Friday is November 1, which means that we're going to start getting into new programming themes on TCM. The first one up is “Dennis Miller and Friends”, in which Dennis Miller will be guest hosting along with four of his funny friends on Fridays in prime time, at least leading up to TCM Underground in the wee hours of the morning. It'll be one friend on each of the Friday nights, although with five Fridays in November, one friend is going to get two Fridays, that friend being Martin Short this Friday and next. Among the movies he's selected this week are the Marx Bros. classic Duck Soup at 8:00 PM.

 

For you stoners (you know who you are), one especially for you this week is Up In Smoke, which will be on StarzComedy at 12:18 AM Saturday. Tommy Chong plays “Man”, a slacker who gets thrown out of his house and forced to spend a night on the beach, which is where he meets Pedro (Cheech Marin). The two become fast friends in part because they're both looking to score some good weed, and wind up in a bunch of adventures because of that. This ultimately leads to the two of them getting deported to Mexico (thank you Orangemanbad) without the money to get home, until Pedro's uncle gets him a gig driving a van back to California. But the two go to the wrong address, going to an illicit pot production facility that puts the weed in the upholstery. So they do get a van to drive back, but not the one they expected, and it's filled with marijuana. Stacy Keach, who would later have his own real-life drug issues getting caught with cocaine in his luggage at an airport, plays a narc, while talented stars like Tom Skerritt and Edie Adams have small roles.

 

Finally, I'll mention The Last Time I Saw Paris, on TCM at 1:45 PM Sunday. Van Johnson plays Charles Wills, who is returning to Paris.

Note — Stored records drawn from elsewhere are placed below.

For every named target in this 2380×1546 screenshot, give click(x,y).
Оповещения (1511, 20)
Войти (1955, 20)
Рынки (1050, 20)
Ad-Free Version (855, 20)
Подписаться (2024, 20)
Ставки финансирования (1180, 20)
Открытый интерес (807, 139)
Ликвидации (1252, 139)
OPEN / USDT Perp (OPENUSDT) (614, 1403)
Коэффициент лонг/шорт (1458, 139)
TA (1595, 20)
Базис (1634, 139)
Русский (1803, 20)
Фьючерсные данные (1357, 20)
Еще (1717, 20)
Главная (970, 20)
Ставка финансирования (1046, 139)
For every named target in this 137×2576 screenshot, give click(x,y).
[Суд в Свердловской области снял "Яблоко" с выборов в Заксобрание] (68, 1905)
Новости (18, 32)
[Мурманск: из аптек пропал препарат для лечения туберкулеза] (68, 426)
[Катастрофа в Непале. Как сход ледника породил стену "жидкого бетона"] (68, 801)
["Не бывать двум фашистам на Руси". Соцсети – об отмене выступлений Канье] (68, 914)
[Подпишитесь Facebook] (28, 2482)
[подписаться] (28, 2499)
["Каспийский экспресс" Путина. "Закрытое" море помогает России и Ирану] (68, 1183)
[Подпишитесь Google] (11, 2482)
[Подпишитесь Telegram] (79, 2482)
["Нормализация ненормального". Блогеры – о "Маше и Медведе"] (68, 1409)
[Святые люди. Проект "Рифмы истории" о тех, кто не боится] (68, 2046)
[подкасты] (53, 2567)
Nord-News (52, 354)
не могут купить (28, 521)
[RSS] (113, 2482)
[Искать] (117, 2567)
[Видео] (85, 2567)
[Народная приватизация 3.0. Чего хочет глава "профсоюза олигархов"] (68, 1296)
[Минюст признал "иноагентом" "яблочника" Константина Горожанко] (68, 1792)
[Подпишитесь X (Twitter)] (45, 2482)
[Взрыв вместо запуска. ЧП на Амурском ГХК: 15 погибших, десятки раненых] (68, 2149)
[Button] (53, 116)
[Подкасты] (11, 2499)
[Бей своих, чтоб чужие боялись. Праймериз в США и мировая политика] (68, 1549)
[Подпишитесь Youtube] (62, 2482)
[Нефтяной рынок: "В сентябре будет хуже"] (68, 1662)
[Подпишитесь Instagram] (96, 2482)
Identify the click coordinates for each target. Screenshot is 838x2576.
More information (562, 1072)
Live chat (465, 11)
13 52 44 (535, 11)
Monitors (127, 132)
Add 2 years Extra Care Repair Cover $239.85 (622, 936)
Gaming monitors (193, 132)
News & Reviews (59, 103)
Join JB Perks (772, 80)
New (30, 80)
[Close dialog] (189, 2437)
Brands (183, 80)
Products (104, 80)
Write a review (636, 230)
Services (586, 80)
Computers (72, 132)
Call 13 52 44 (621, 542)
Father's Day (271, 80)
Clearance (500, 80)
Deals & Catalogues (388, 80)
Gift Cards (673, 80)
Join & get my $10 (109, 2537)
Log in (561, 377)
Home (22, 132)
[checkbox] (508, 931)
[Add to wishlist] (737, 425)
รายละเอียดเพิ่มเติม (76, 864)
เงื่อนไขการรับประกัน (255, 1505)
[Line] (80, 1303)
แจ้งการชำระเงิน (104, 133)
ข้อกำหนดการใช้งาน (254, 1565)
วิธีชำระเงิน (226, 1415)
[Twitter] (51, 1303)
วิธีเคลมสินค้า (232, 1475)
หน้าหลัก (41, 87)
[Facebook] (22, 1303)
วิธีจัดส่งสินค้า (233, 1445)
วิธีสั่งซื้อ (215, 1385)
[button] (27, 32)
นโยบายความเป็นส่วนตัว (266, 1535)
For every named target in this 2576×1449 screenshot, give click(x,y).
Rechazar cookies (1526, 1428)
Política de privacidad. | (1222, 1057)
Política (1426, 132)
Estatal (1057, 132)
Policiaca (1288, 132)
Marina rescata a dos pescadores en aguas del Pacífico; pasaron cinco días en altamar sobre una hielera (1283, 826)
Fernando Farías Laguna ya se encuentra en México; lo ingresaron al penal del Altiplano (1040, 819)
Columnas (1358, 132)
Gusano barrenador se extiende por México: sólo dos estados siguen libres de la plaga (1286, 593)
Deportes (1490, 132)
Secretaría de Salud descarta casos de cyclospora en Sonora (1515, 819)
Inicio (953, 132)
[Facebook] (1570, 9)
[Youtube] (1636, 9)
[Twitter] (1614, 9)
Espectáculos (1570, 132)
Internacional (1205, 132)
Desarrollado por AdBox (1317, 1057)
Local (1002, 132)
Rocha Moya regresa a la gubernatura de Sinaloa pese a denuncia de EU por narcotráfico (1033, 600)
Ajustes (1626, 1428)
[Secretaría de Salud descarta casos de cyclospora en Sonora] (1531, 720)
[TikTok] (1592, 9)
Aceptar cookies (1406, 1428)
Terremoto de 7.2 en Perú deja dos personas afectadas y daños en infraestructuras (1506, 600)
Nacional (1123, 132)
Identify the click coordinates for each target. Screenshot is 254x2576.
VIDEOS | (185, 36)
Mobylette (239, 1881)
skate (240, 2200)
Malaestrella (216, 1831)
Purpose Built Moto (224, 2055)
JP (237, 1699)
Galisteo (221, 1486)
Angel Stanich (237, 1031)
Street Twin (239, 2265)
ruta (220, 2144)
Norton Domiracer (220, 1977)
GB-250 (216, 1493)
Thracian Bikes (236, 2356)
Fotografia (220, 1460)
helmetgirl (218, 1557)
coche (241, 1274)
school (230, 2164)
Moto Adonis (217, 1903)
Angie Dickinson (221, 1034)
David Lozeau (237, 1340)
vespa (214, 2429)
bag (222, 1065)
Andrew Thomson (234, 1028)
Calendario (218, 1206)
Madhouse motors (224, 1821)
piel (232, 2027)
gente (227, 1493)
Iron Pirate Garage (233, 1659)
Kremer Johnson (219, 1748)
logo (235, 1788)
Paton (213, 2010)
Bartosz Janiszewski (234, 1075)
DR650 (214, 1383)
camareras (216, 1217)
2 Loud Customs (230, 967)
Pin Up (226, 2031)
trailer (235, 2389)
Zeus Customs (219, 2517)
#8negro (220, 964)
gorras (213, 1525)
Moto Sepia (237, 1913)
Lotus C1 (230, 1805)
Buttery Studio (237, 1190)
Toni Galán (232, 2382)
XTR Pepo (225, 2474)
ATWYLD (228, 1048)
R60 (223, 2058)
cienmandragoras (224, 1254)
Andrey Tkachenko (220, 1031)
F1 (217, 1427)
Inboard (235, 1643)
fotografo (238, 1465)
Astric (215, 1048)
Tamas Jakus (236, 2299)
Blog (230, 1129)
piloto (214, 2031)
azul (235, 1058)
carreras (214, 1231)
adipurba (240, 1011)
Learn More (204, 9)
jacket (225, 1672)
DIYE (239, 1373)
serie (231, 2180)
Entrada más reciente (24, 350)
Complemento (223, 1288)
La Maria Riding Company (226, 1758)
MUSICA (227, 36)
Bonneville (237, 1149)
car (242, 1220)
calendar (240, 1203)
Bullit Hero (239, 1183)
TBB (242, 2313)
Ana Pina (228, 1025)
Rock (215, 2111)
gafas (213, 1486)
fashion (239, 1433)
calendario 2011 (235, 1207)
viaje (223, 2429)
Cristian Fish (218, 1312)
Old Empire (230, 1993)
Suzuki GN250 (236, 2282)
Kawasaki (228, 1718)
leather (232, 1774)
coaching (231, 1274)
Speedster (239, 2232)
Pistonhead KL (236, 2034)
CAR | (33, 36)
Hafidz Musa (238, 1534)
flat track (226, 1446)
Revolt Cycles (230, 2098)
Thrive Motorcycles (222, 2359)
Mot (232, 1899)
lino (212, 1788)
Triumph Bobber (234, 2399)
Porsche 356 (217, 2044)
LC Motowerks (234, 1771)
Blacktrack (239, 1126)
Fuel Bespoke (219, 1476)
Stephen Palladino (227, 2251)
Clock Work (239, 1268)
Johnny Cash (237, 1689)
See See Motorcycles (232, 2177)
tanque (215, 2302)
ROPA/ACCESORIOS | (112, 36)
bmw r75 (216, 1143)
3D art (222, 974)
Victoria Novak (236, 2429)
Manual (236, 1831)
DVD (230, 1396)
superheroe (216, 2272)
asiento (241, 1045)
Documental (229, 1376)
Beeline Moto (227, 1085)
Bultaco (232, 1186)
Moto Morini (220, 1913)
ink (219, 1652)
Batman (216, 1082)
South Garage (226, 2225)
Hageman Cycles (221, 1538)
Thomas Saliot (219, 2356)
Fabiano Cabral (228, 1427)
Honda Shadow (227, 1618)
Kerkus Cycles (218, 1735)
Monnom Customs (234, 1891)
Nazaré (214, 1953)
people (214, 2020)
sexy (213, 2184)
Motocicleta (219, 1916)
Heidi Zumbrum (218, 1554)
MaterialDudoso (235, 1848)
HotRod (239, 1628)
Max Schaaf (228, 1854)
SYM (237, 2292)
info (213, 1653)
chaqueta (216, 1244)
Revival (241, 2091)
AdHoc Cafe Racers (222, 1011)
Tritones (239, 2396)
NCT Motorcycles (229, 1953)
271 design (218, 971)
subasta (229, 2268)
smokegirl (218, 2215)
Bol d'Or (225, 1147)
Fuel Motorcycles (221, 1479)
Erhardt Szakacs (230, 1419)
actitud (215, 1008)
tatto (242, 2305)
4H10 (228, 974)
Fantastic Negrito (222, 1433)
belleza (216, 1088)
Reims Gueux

Some years back, during World War II, he had been a reporter for Stars and Stripes, covering the liberation of Paris which is where he met the Ellswirth family, headed by father James (Walter Pidgeon), an American who had emigrated after World War I and never left. Charles eventually falls in love with James' daughter Helen (Elizabeth Taylor), and the two mary, despite Helen being as much of a bohemian as her father was. It's a mess of a marriage as the two party all the time while Charles is also trying to write “the great American novel”. Helen meets tennis player Paul (Roger Moore), while Charles meets serial divorcée Lorraine (Eva Gabor); the two continue to party, drink, and fight. Helen's sister Marion doesn't care for all this and eventually grows up, something it's going to take tragedy for Charles to do. Well made, but it has the feel of MGM's sanitizing such material.